Dealing with 1 proven incident of misconduct and multiple incidents with circumstantial evidence

By Jeffrey R. Smith

Despite how it may seem, employers in Canada are free to dismiss an employee anytime they want for any reason that isn’t discriminatory.

However, the catch is they must provide reasonable notice or pay in lieu of notice, commensurate with the employee’s length of service, position, employment record and other factors. Employment standards legislation dictates minimum notice periods based on length of service, and common law notice can add a lot more on to that.

If an employer dismisses an employee for cause, then no notice is required — as long as the employer can prove just cause. And the bar is set fairly high for just cause, so it may not be worth the trouble. But if an employer is sure, then just cause is worthwhile asserting.

But what constitutes just cause for dismissal? As with many things — especially in employment law — every case should be examined on its own facts.
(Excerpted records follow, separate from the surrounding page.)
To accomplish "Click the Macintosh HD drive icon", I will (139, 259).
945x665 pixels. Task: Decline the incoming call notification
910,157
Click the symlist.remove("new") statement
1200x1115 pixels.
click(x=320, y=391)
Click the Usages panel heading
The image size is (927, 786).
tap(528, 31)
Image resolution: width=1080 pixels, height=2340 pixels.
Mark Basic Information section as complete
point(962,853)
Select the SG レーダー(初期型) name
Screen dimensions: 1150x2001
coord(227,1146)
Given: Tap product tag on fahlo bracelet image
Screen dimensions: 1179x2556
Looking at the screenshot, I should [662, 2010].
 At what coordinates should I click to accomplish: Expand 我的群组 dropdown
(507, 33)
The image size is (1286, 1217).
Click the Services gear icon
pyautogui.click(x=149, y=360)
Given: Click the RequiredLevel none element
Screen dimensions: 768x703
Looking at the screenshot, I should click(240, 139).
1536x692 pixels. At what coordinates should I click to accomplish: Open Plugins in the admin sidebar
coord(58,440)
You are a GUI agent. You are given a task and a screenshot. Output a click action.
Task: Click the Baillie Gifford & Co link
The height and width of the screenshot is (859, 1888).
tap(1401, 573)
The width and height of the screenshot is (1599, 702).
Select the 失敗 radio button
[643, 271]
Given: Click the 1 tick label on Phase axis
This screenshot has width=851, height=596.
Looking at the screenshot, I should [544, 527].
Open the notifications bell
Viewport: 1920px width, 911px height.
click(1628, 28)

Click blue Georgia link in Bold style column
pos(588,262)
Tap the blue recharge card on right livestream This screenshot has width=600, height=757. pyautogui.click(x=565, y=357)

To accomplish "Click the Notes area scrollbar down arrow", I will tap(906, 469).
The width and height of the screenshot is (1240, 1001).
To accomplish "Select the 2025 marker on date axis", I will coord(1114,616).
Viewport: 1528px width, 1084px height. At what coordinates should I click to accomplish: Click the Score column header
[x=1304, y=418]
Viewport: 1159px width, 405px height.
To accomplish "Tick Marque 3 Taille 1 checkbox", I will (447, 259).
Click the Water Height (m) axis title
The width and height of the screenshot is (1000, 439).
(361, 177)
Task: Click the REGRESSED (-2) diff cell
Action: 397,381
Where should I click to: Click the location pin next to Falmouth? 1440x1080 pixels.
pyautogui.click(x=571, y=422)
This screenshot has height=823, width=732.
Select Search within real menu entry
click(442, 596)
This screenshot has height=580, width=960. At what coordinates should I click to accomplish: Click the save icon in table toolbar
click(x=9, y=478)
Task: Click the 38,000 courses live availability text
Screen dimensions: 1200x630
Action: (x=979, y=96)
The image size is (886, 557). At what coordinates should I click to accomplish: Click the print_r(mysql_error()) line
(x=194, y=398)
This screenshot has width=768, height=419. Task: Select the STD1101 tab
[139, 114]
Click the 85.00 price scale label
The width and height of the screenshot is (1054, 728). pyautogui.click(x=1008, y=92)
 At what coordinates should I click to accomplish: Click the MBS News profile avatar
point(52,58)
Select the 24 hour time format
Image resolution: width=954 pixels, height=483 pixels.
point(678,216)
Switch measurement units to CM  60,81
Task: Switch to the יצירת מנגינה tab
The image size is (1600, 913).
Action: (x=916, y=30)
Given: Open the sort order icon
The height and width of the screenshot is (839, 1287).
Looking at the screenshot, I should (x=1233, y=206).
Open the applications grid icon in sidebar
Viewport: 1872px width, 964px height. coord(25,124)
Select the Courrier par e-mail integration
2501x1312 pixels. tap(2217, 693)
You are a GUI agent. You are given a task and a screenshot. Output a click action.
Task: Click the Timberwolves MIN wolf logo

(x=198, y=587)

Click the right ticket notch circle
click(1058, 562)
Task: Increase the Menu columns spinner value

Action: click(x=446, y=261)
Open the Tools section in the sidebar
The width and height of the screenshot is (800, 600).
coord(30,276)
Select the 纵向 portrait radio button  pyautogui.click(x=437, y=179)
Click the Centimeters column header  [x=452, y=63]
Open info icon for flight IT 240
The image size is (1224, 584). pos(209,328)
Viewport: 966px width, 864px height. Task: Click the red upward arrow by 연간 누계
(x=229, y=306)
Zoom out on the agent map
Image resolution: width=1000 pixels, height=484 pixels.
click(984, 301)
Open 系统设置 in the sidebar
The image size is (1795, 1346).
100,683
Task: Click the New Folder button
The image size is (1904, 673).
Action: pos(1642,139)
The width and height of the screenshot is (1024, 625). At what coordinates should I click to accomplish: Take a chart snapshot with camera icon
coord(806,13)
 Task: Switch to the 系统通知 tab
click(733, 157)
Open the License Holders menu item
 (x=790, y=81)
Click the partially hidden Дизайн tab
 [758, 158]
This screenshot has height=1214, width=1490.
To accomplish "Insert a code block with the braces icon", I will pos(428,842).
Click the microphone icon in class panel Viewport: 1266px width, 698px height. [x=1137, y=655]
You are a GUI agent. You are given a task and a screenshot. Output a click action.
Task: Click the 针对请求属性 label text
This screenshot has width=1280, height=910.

If employee misconduct is the reason, then the employer better have a strong case, not just circumstantial evidence.

A parking lot company that operated a parking lot at a train station in Ottawa noticed a number of instances in which parking tickets issued by its automated machines were being cancelled, sometimes in conjunction with a car being let out of the gate. Its parking lots usually had one attendant on duty who was only there to assist customers having trouble operating its machines, not to actually perform any transactions involving payment for parking spaces. There were 22 such incidents over a three-month period, and an investigation revealed one particular employee was on duty for all of the incidents.

The company’s suspicions were raised but it didn’t have definite proof that the employee was responsible, so it just kept an eye on things at the Ottawa lot. One day, a manager contacted the main office to file a report from a customer who said the employee under scrutiny had asked her for $40 in cash when she was having trouble paying the machine with her credit card. When the customer gave the employee the cash, he cancelled her ticket — with its $70 parking charge — and raised the gate, allowing her to leave. She felt guilty so she contacted the company.

The company found this incident followed the same pattern as the other incidents, so it dismissed the employee for dishonesty in cancelling $1,000 in tickets over the three-month period. The employee denied he was responsible for the other incidents and the union said there was no proof the employee was involved in the other incidents, so dismissal was too harsh for the one incident of misconduct.

An arbitrator found the last incident was worthy of discipline and, since it followed a pattern of incidents during which the employee was present, it was likely he was responsible for the other acts of misconduct as well – even though the evidence was circumstantial. In addition, the employee didn’t follow policy and file a report of the cancelled ticket, further lending credence to the employer’s belief the employee was dishonest. The dismissal was upheld: see Allpark/Metropolitan Parking Inc. and Hospitality and Service Trades Union, Local 261 (Haylu), Re, 2015 CarswellOnt 6315 (Ont. Arb.).

The employer was wise in waiting until it had something concrete to prove the employee’s dishonesty and providing just cause for dismissal. Though it had a significant amount of evidence of the employee’s involvement in the cancelling parking tickets, there wasn’t anything definite. Had it fired the employee at that point, it’s likely the grievance of the dismissal would have been successful. However, by waiting until it had proof of misconduct, it became clear the employee was likely responsible for the previous incidents as well and underlined the fact the employee was dishonest.

But there can still be a fine line for just cause, depending on how serious the final incident of misconduct is. If all evidence up to that point is circumstantial, should the culminating incident really be treated as culminating? When an employee is disciplined for misconduct and that misconduct is similar to previous instances for which the employee was suspected but not proven to be responsible for, should it be considered multiple instances of misconduct?